Un pays multireligieux
À Batimarais et partout ailleurs, on peut entendre dans les dix mêmes minutes les cloches de l’église, les cloches du temple hindou et l’adhan (l’appel à la prière musulman). C’est un pays très multireligieux, la vie des habitants est rythmée par les fêtes hindoues, catholiques et musulmanes. Près de 50 % des habitants sont hindous, pourtant les autres religions ont tout autant leur place. Beaucoup travaillent ensemble, chacun se nourrit de la foi de l’autre, que sa croyance soit la même ou non.
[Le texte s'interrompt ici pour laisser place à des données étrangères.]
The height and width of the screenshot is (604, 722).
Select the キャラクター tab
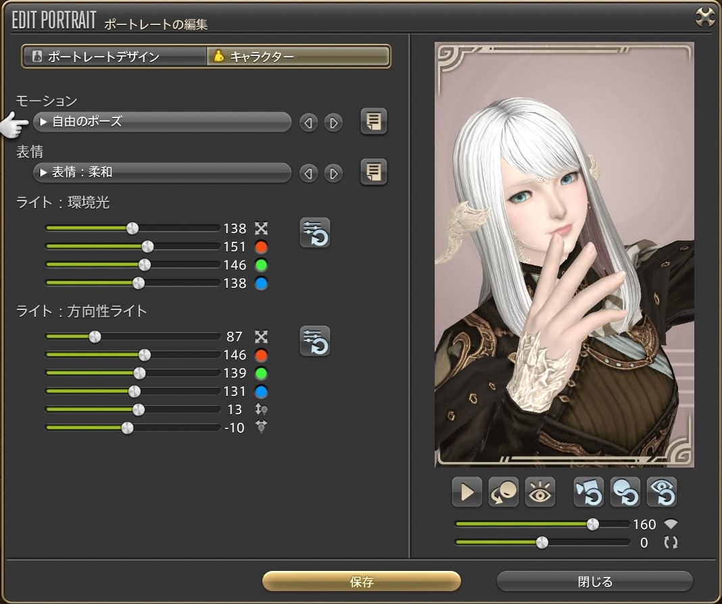tap(298, 57)
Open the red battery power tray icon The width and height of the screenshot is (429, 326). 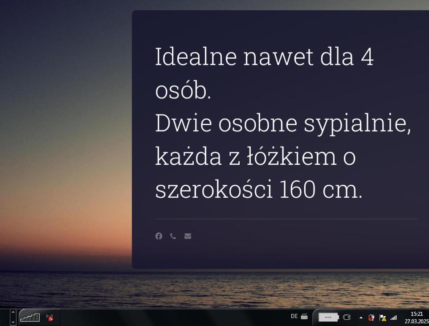click(x=372, y=318)

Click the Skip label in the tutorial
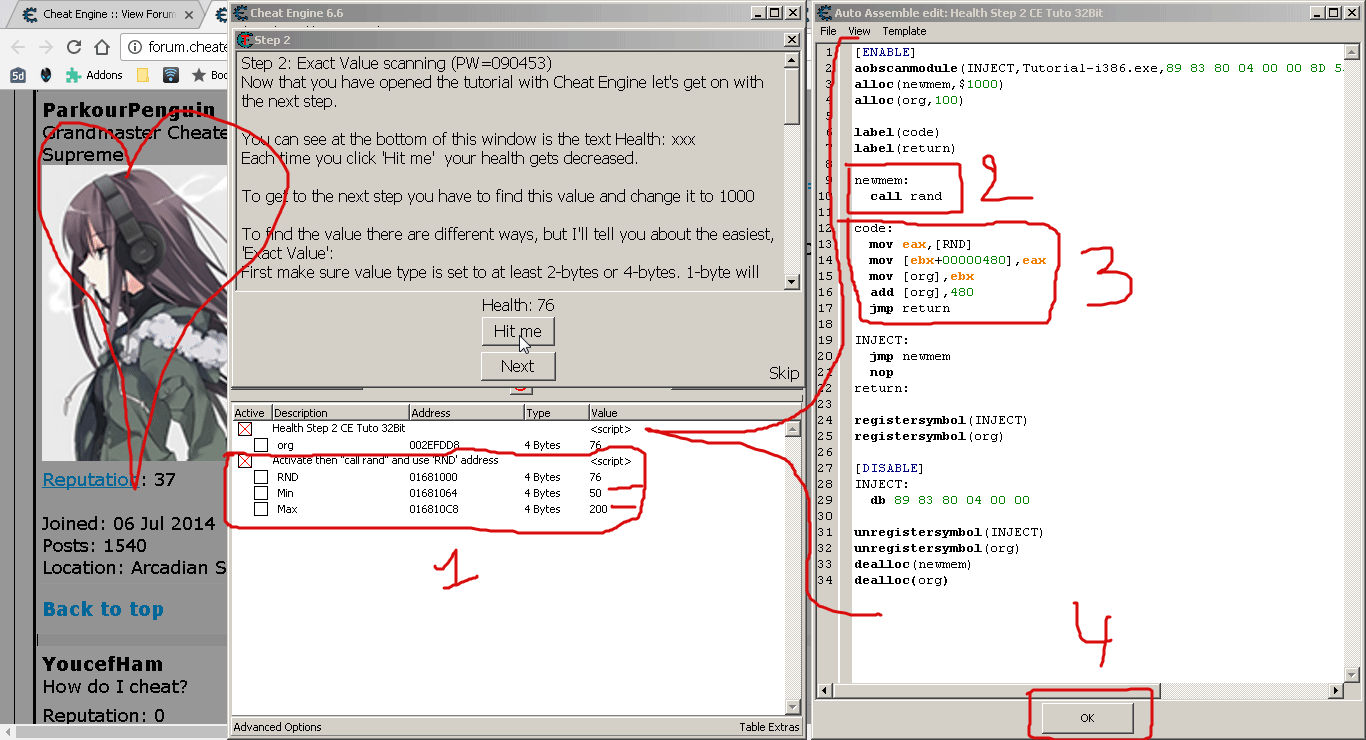pos(783,373)
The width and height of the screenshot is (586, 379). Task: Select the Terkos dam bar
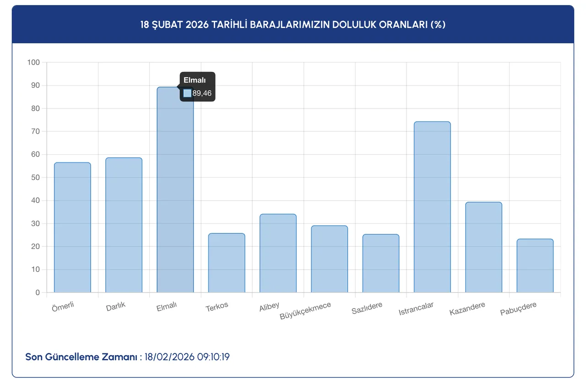click(x=226, y=263)
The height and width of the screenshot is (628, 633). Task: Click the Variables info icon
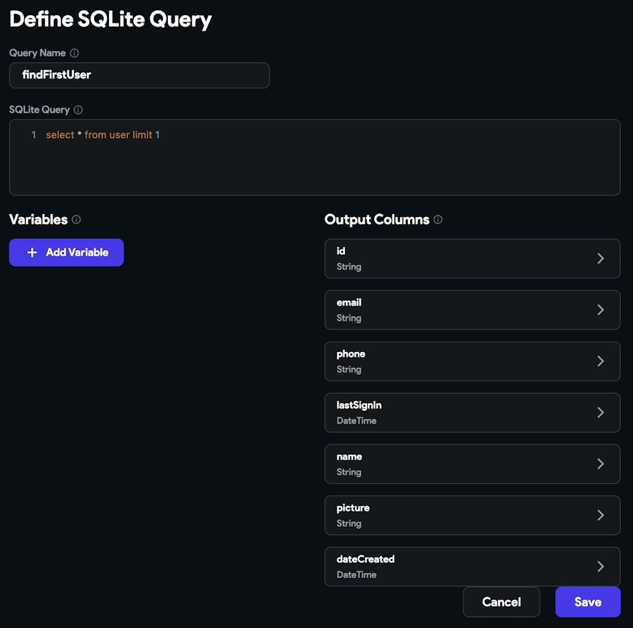tap(76, 220)
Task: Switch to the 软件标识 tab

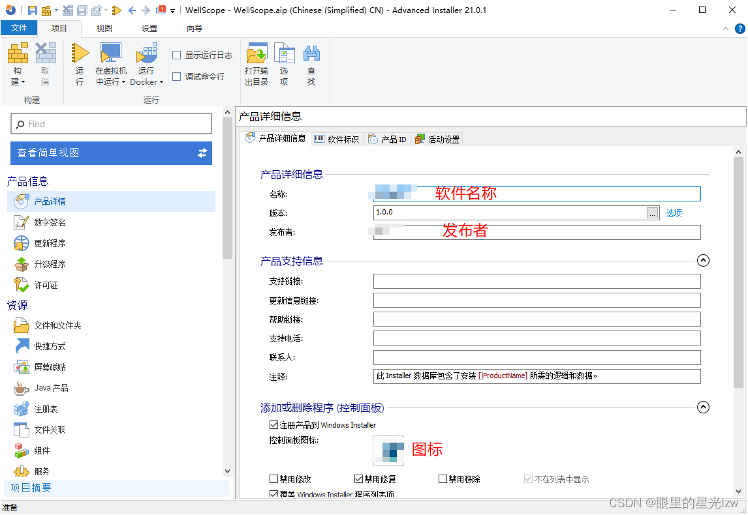Action: coord(337,138)
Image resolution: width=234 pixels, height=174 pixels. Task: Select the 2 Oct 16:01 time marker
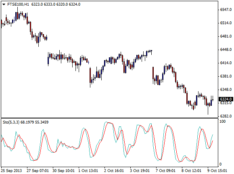114,170
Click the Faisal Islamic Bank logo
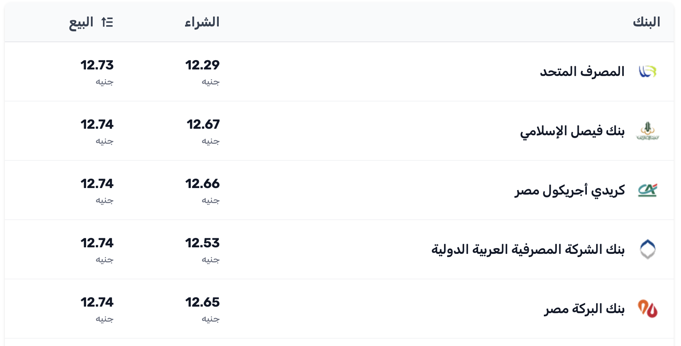This screenshot has width=681, height=346. (x=648, y=131)
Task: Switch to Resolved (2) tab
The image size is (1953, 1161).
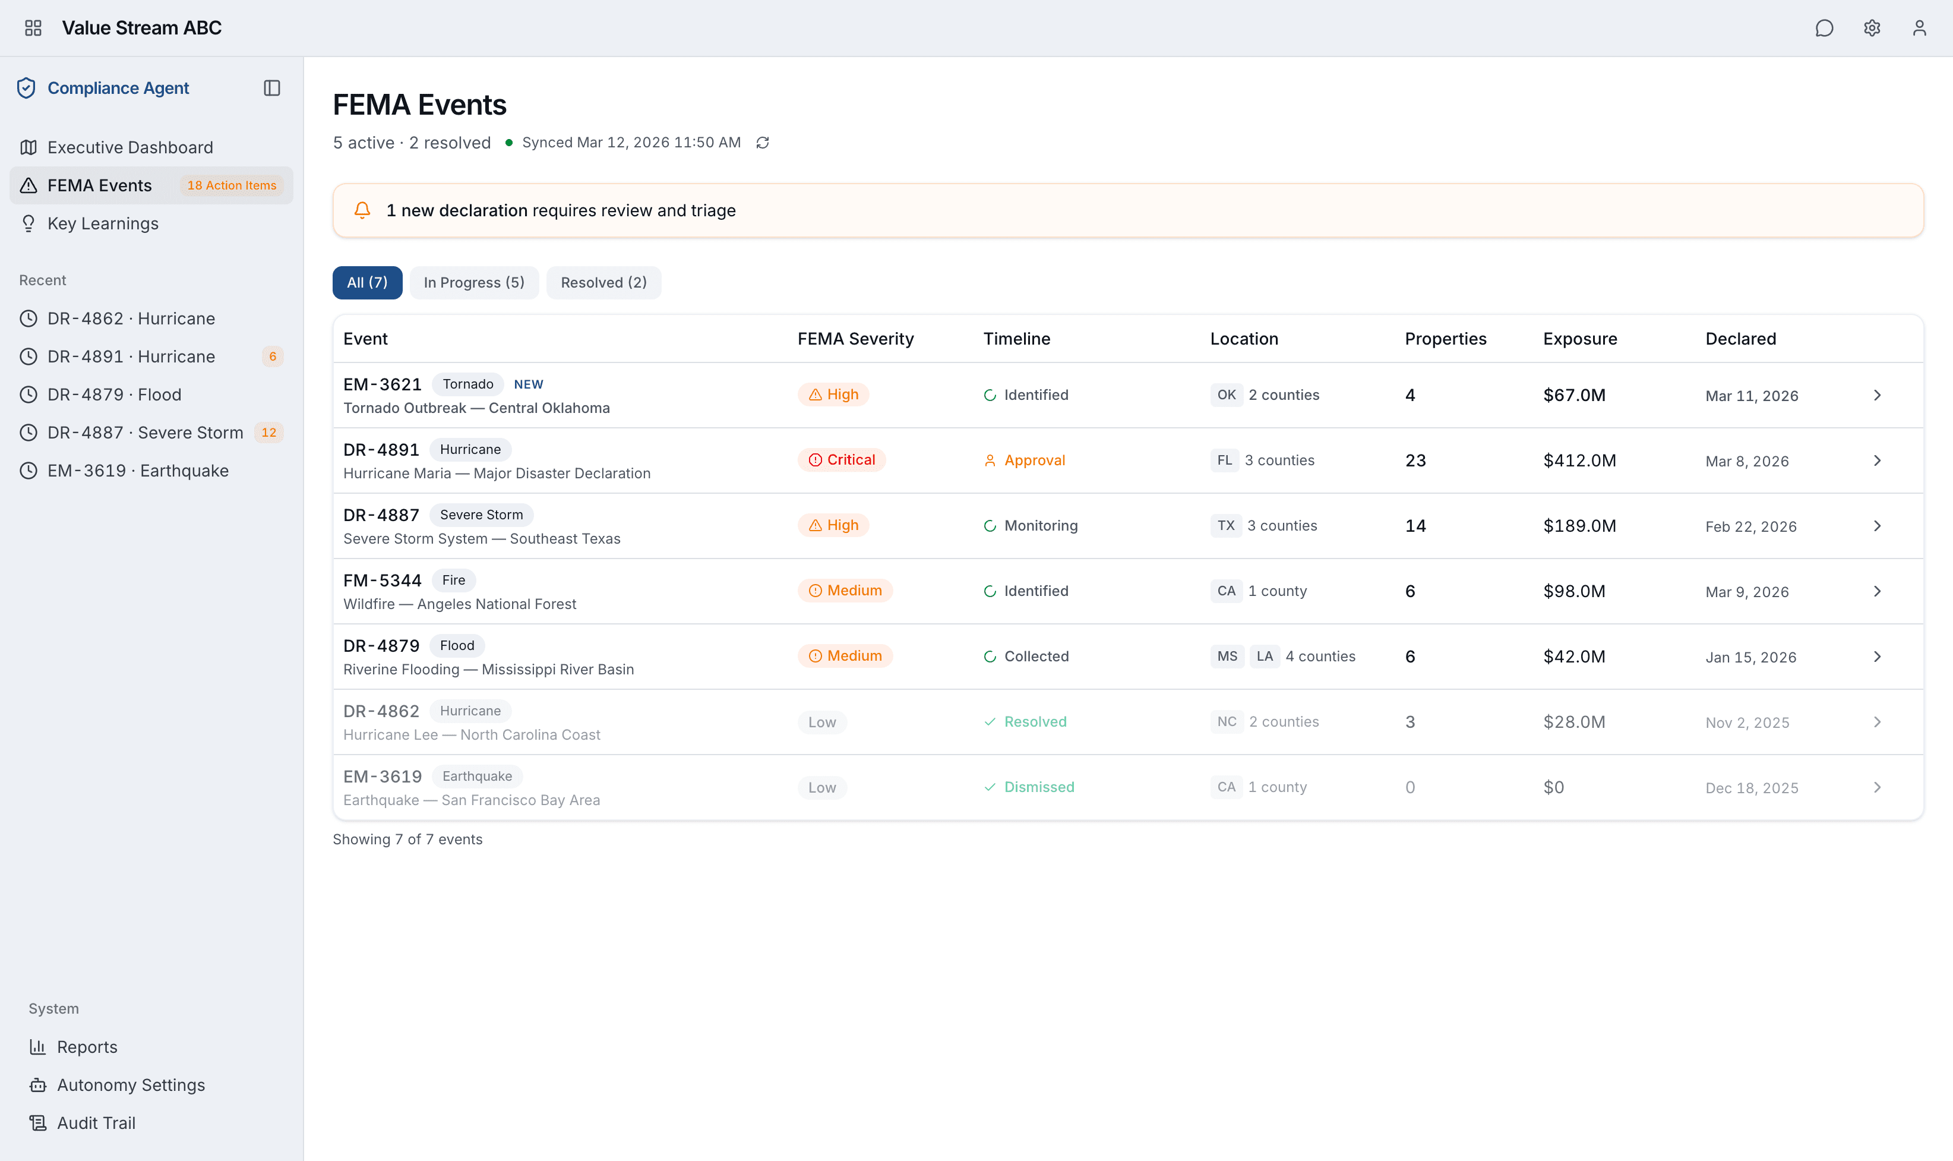Action: (604, 282)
Il y a très peu d’athées; en trois mois, je n’en ai encore jamais rencontré. Maurice, c’est une culture qui en mélange plusieurs : pour la nourriture par exemple, il y a beaucoup d’influence indienne et chinoise, alors que, pour la musique, ce sont plutôt des rythmes et des sons africains. Il y a donc une grande diversité parmi les Mauriciens, mais aussi une hospitalité qui les relie tous : chacun est une leçon de gentillesse et de générosité. Pas un ne fait exception.